Seppi und Peppi sitzen im Bahnhofscafé des nicht
mehr ganz so bedauernswerten Bahnhofs einer deutschen Großstadt. Herrliches
Winterwetter. Alles ist weiß.
- Fast wäre ich nicht mehr
da. Wo warst du denn so lange?
- In der Firma.
- In der Firma? Du bist
doch schon seit einem Jahr zu Hause.
- Stimmt. Genau heute vor
einem Jahr war mein letzter Arbeitstag.
- Und was hast du heute
dort gesucht?
- Nichts. Nur so.
Irgendein innerer Drang.
- So wie bei den Spitzbuben?
Die zieht es ja angeblich auch immer mal an ihren Tatort zurück.
- Oh.

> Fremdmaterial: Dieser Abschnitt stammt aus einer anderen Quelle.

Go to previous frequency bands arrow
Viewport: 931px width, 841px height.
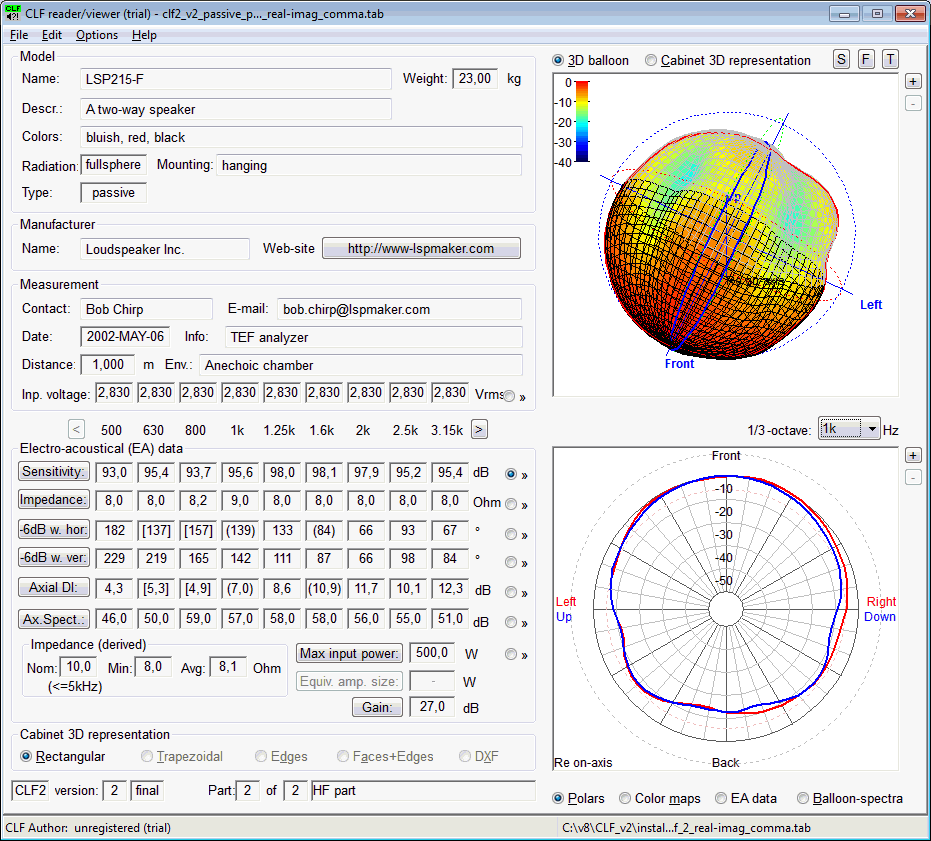coord(76,429)
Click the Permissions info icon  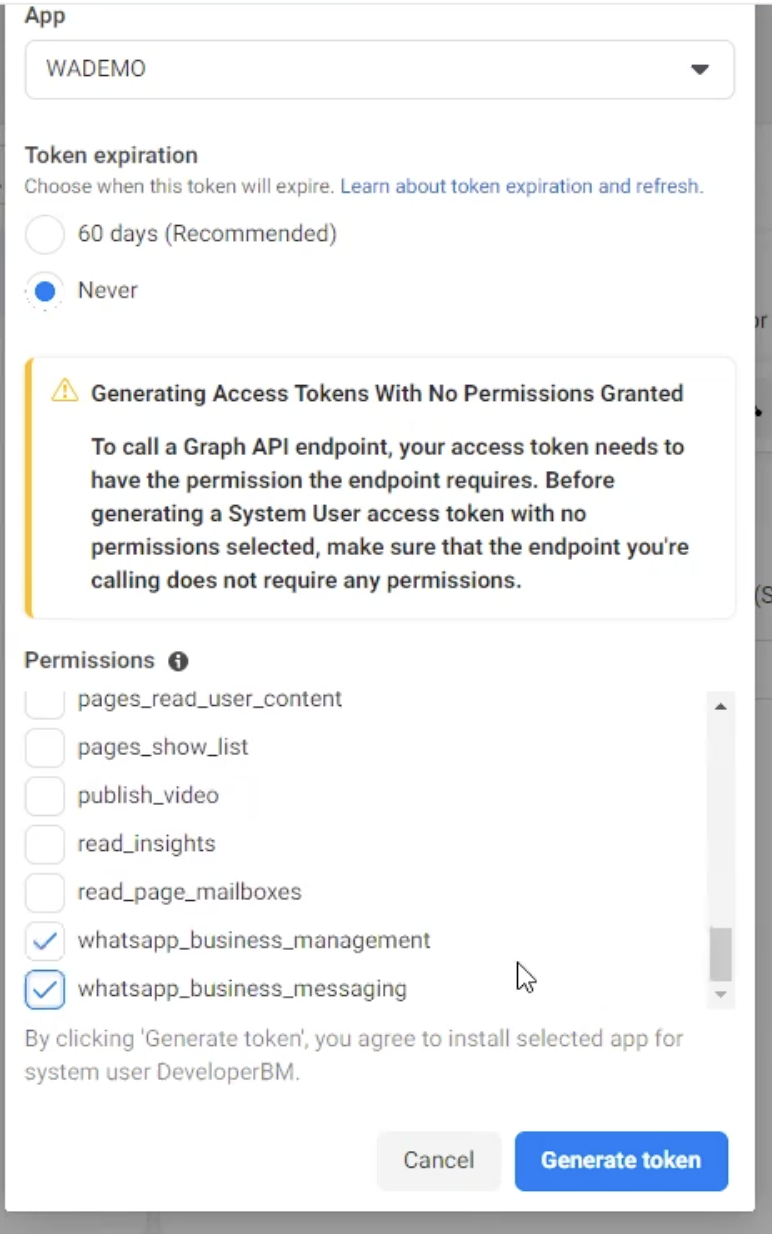click(x=178, y=661)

Ich bin kein
Psychologe. Aber da könnte was dran sein. Täter ist man allemal da drin. Man
tut ja was. Jahrelang. Ich hab mir das sogar aufgeschrieben.

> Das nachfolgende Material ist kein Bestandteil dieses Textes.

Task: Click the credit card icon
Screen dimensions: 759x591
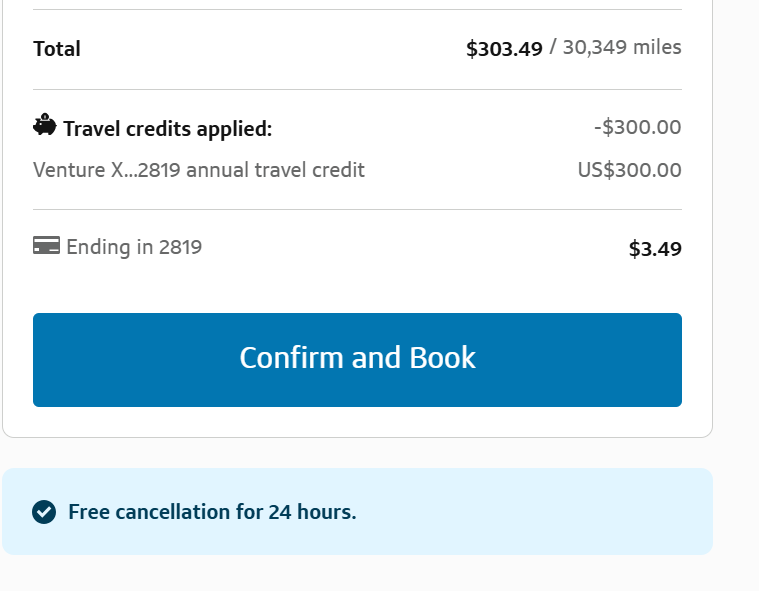Action: tap(46, 246)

- Was hast du dir aufgeschrieben?
- Die Stückzahlen meiner Kostenstelle bei
Feierabend.
- Jeden Tag?
- Ja. In ein kleines
Notizheft.
- Seit du in der Firma
bist?
- Nicht ganz. Ich bin erst
am 26. Februar 1988 auf die Idee gekommen. Seither, ja, ja, an jedem Tag, es
fehlt keiner.
- Verrückt! Das sind ja
knapp 24 Jahre. Du weißt also genau, was du an welchem Tag gemacht hast und was
dabei herausgekommen ist.
- So ist es.
- Und dieses Heft hattest
du heute auch in der Hand.
- Ja, heute Morgen, bevor
ich in die Firma fuhr. Mit dem Fahrrad – wie immer.
- Und das soll ich dir
alles so abnehmen?
- Damit habe ich
gerechnet. Da ist das Heft. Auf der letzten Seite habe ich meine Stückzahlen
zusammengezählt - mit einem Rechner. Das ist meine, also unsere Bilanz. Wie gesagt, es
fehlen einige Jahre.
- Zeig mal her.
Das Gespräch ruht. Die Zahlen lassen zwei Welten
erstehen: eine Phantasiewelt und eine Erinnerungswelt. Die gebündelte Bilanz
lässt den Kaffee kalt werden: Ölpumpengehäuse – 12.920 Stück,
Saugrohr-Einspritzer – 96.900, Saugrohr-Vergaser – 31.027, Ölfilterhalter – 1.210.123,
Zylinderkurbelgehäuse (Motorblock) – 1.170.515, Lagerdeckel – 24.300, Pleuel –
392.735, Dichtflansch – 163.276. Und all diese Zahlen sind verbunden mit Namen,
Namen von Maschinen, die klingen wie Familiennamen von Kollegen: Bammesberger,
Haaf, Loch, Diedesheim, Fröhlich, Hüller, Becker, Herkommer, Witzig &
Frank, Krause, Gehring, Hoffmann, Honsberger, Mauser, Hommel oder Grob.
- Tja. Und was bringt dir
das?
- Ich schau rein.
- Und?
- Ich sehe Gesichter, gute
und böse, freundliche und vergrämte. Ja, und ich finde es lustig,
festzustellen, dass meine Zuordnungen wahrscheinlich, nein, mit Sicherheit
schon nach einem Jahr nicht mehr stimmen.
- Zuordnungen?
- Ja, wer wo und mit wem
oder mit mir gearbeitet hat. Das ist bereits jetzt, nach nur einem Jahr, wie
das Erwachen aus einem Traum. Da war doch was. Aber es ist nichts Greifbares
übriggeblieben. Nur diese Namen und Zahlen.
- Wie lange willst du
dieses Heft aufheben.
- So lange es den letzten
Schleier vor einem Augenblick Erinnerung noch heben kann.
- Sag mal, bist du gerne
zur Arbeit gegangen?
- Nein, nein! Ich hatte
überhaupt keine emotionale Bindung zu dem, was ich dort gemacht habe.
- Aber...
- Ja, ja, ich weiß schon.
Dieses Heft scheint eine andere Sprache zu sprechen. Aber das täuscht. Es war für
mich eine tägliche Schweinehundüberwindung.
- Aber warum...
- Um zu überleben, meine
Familie über die Runden zu bringen und nicht aus einem persönlichen
Erfüllungstrieb. Nein, nein, ich bin nie in meinem Beruf aufgegangen, wie das
manchmal so schön heißt. Aber was blieb mir auch übrig, ein Mensch ohne jedwelche außergewöhnliche Talente, nur da zum...
- Also hör mal, man sollte
sein Licht nie unter den Schemel stellen.
- Das will ich auch nicht.
Ich will damit nur sagen, dass ich so und nicht anders ein winziges Zahnrad
war, das zum Ticken dieser riesigen Uhr beigetragen hat.
- Oder auch nicht. Denn
ich erinnere mich ganz genau. Mein Großvater hat mal einen alten Wecker wieder
zum Ticken gebracht, obwohl zum Schluss ein kleines Rädchen übriggeblieben war.
Aber nichts für ungut. Komm, ich gib’ einen aus.
Der Schnee liegt wie ein Keuschheitsschleier über
der Stadt. Darunter gärt das Leben in seiner Unkeuschheit.